L'hypocrisie domine le début de cette Sonate d'automne. En un montage alterné, peu de temps après l'arrivée de Charlotte, on suit parallèlement la fille qui la débine auprès de Viktor et la mère furieuse qui se parle à elle-même. Pourtant, lorsque Charlotte descend tout sourires dans sa somptueuse robe rouge vif, qui tranche avec la pâle tenue d'Eva, on trinque au champagne. Bien vite, Charlotte prie sa fille de lui jouer un morceau. Ce ne sera pas une sonate mais un prélude de Chopin.

La scène est forte. Eva joue très correctement, mais elle est sentimentale : elle n'a pas compris Chopin qui est, au contraire, dur, tranchant, altier. Charlotte va lui montrer. En un long plan fixe, on suit Charlotte de profil jouant en ignorant sa fille de face qui la contemple de plus en plus figée de stupeur. Tout est dit, en effet, de la relation mère-fille dans cette interprétation : une mère qui écrase sa fille de son talent, ne lui exprime aucune tendresse, se montre indifférente à sa fille.

Ce moment musical était bien un prélude : un prélude aux mots. Tout va être dit, suite à un cauchemar de Charlotte qui la fait descendre au salon. Le cauchemar va bel et bien se concrétiser, une mise à mort telle qu'elle l'avait anticipée en rêve. La dure, l'impitoyable Charlotte va être mise à terre par la non moins dure, impitoyable Eva. Au sens propre, puisqu'on verra Charlotte demander à s'allonger sur le sol, pour cause de douleurs dorsales (bien aimé son "c'est propre ?" qui montre qu'elle reste prosaïque en toute circonstance !). Il faut ici souligner l'impressionnante composition de Liv Ullmann, littéralement défigurée par la haine. "Tout est possible au nom de l'amour et de l'affection". Voilà qui remet en perspective les "je t'aime" que se lançaient alternativement la mère et la fille. Lorsque Charlotte finit par lui demander pardon, Eva ne répond rien. Sourde aux justifications sans doute abusives que sa mère brandit : "j'étais perdue, je voulais que tu me protèges". Endosser le rôle de la victime, une stratégie, consciente ou non, bien connue des tortionnaires. Eva y résiste, insensible aux fausses excuses que sa mère objecte péniblement

Pour narrer le passé douloureux, Bergman a recours à des inserts, qui viennent opportunément briser la sensation que donnent parfois ses œuvres d’être du "théâtre filmé" (car notre homme, ne l’oublions pas, vient du théâtre) . Des flashbacks ? Pas tout à fait, puisqu'il s'agit davantage de mettre en image la pensée de celle qui parle. Ainsi en est-il des épisodes montrant Eva petite fille. On note son accoutrement de poupée bien sage, qui reste à la place qu'on lui a attribuée. Est-ce la réalité, ou le souvenir traumatique qu'Eva en a ? La petite fille mit-elle des porte-jarretelles comme le montre l'un des plans, ou bien voit-on là un fantasme ? Les scènes dans la cabane forestière, où Leonardo joue du violoncelle devant un auditoire statufié, sont-elles une reproduction fidèle de ce qui fut, ou l'image qu'en a conservée Eva ? (On notera à ce sujet un mystère : Eva dit de Leonardo qui se mit à jouer les suites de Bach "il jouait mal mais c'était beau". Or, la scène ne nous montre certes pas un homme qui joue mal. Comment l'interpréter ? Peut-être comme l'emprise persistante de sa mère sur Eva : elle sait que Charlotte n'approuverait pas et veut obtenir ses faveurs en dénigrant le jeu de Leonardo.)

### Données fournies

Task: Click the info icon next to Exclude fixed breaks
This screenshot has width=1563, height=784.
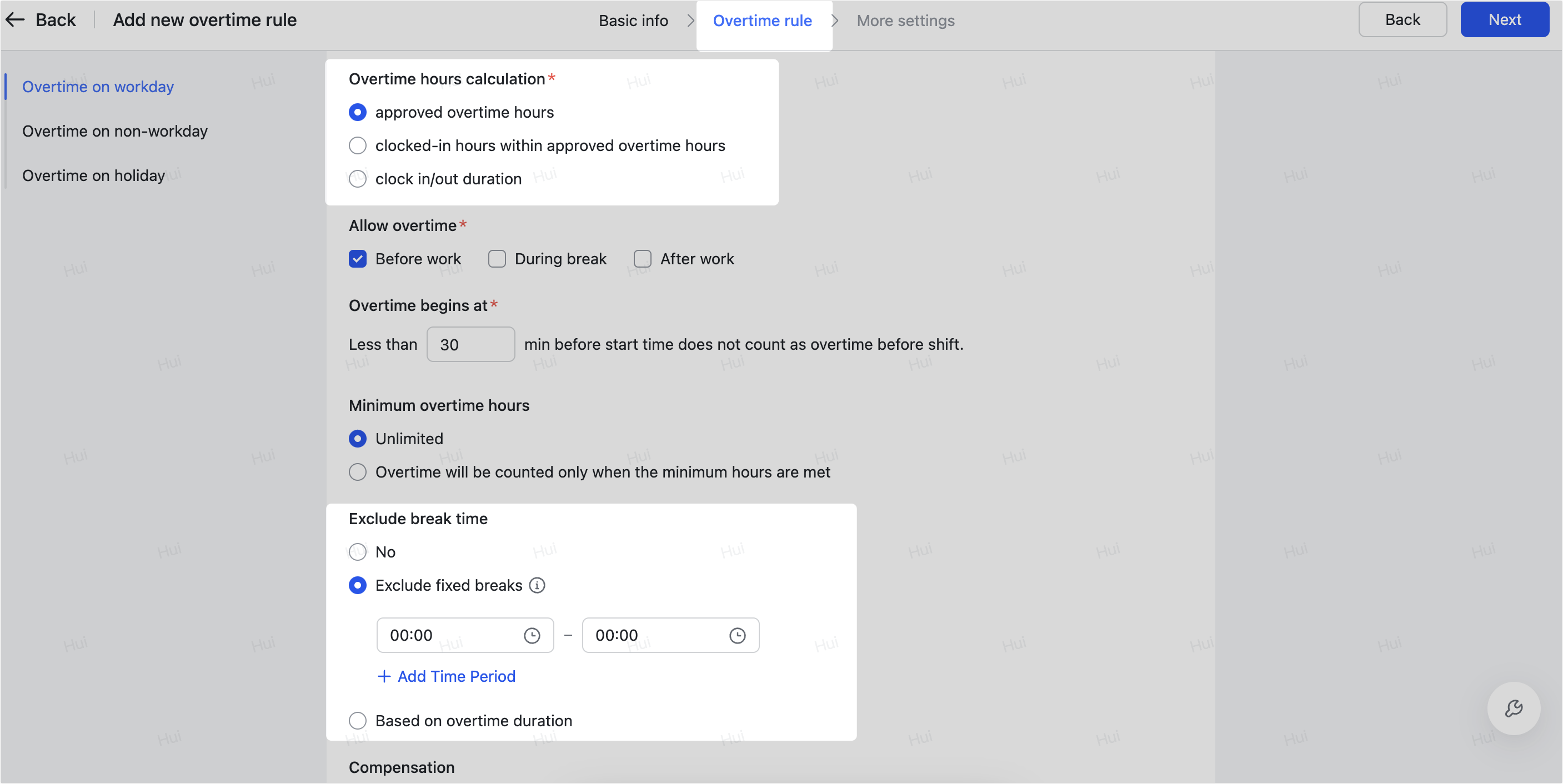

### Objectif 1
Traduisez en anglais cette phrase du texte sur Sonate d'automne : « Bien vite, Charlotte prie sa fille de lui jouer un morceau. »
### Objectif 2
Prolongez le texte sur Sonate d'automne en reprenant après sa dernière phrase.
Le matériel est indépendant du texte fourni.

### Réponse 1
Very soon, Charlotte asks her daughter to play a piece for her.

### Réponse 2
Pour exprimer la dimension possiblement fantasmée de ces scènes, Bergman les filme toujours en plan large, parfois avec un angle de vue déformant comme dans la cabane forestière et sa grande cheminée, parfois aussi à l'aide d'un sur-cadrage, d'un couloir par exemple. On a souvent associé Bergman à la psychanalyse et la notion d'image mentale s'impose assez bien ici. Elle concourt à relativiser la cruauté de ce qui est montré : ce n'est pas forcément la vérité, mais ce qu'en garde Eva.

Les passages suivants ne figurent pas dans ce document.